Gewiss ging der Krieg an Kindern nicht spurlos vorüber – davon war sie überzeugt, egal, was andere behaupteten. Auch die Jahre nach Beendigung der Kampfhandlungen waren hart gewesen, denn im August 1944 hatte der Feind Anogia vollkommen zerstört – mit Granaten zerschlagen und alles niedergebrannt. Dabei war Heras Mutter umgekommen. Sie war krank gewesen, und die Deutschen hatten Alte und Kranke einfach in den Häusern bei lebendigem Leib verbrennen lassen. Sie hatten auf Kinder geschossen und alle Männer im Umkreis von einem Kilometer um das Dorf exekutiert. Mahnend fand man noch heute die Worte zu dem Massaker am Ortseingang auf einem Gedenkstein, denn der sechsjährige Stephanos Xylouris war durch eine Kugel gestorben, und die Familie hatte ihn erst nach Tagen beerdigen dürfen. So etwas ging an niemandem spurlos vorüber. Giorgos trug diesen Schmerz in sich wie einen Stachel, der sich nicht entfernen ließ.
»Was ist geschehen?«, fragte sie noch einmal und fing wieder seinen Blick mit dem ihren ein.

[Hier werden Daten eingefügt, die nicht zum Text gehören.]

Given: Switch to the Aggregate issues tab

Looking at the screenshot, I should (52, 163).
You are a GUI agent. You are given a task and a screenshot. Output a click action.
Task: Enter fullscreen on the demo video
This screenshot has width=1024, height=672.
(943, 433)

»Da war so ein Kerl – von früher aus Anogia – er macht keinen Ärger, das weiß ich, aber da ist etwas an ihm, das … Es ist … Er sieht gefährlich aus … und …« Giorgos stammelte, und das war unüblich für ihn, selbst wenn er wütend war.
»Hat er dich bedroht?«, wollte sie wissen, und Gänsehaut kroch ihr unvermittelt über den Rücken.
»Nein, nein … gar nicht, eher im Gegenteil. Aber es hat mich wirklich aufgeregt.«
Maria war verwirrt, denn ihr Mann war nicht so leicht zu erschüttern. Man konnte ihn aufbringen, wenn man sich ihm in den Weg stellte oder seine Werte verletzte, doch sie hatte es bisher nur sehr selten erlebt, dass er um Worte ringen musste. »Möchtest du darüber reden, Giorgo?«, bot sie ihm an, doch er schüttelte den Kopf, bewegte den Plastikbecher in den Händen hin und her, und es machte den Eindruck, als überlegte er, ob er ihn werfen sollte oder nicht. Sie wartete ab. Das Kind in ihrem Bauch schien nun um sich zu schlagen, denn es fühlte sich so an, als würde es ihre Organe mit den Fäusten traktieren. Giorgos straffte sich, ließ den Becher einfach fallen und hieb mit seinem Fuß darauf, sodass das Teil in mehrere Stücke zerbrach. Wortlos betrachtete er die Plastiktrümmer, bückte sich, las sie auf und verschwand so rasch und unvermittelt, wie er gekommen war.
Was hatte das zu bedeuten? Seine Reaktion war mehr als sonderbar gewesen. Sie nahm sich vor, ihn zu einem späteren Zeitpunkt erneut darauf anzusprechen: Der fremde Mann hatte ihn nicht bedroht, sondern das Gegenteil. Was war das Gegenteil von Bedrohung? Hatte der Besucher ihn beschützt oder verteidigt? Wovor? Und wieso empfand Giorgos ihn dann als gefährlich? Maria wollte darüber nachdenken, doch wie so oft in der Schwangerschaft verlor sie den Gedanken einfach aus dem Kopf. Er war sicher noch irgendwo in ihrem Gedächtnis vergraben, aber die täglichen Beschwerden innerhalb des letzten Schwangerschaftstrimesters sorgten dafür, dass sie sich in erster Linie mit dem Kind, dem Nestbau und der Zukunft ihrer Familie befasste, denn das hatte für sie absolute Priorität.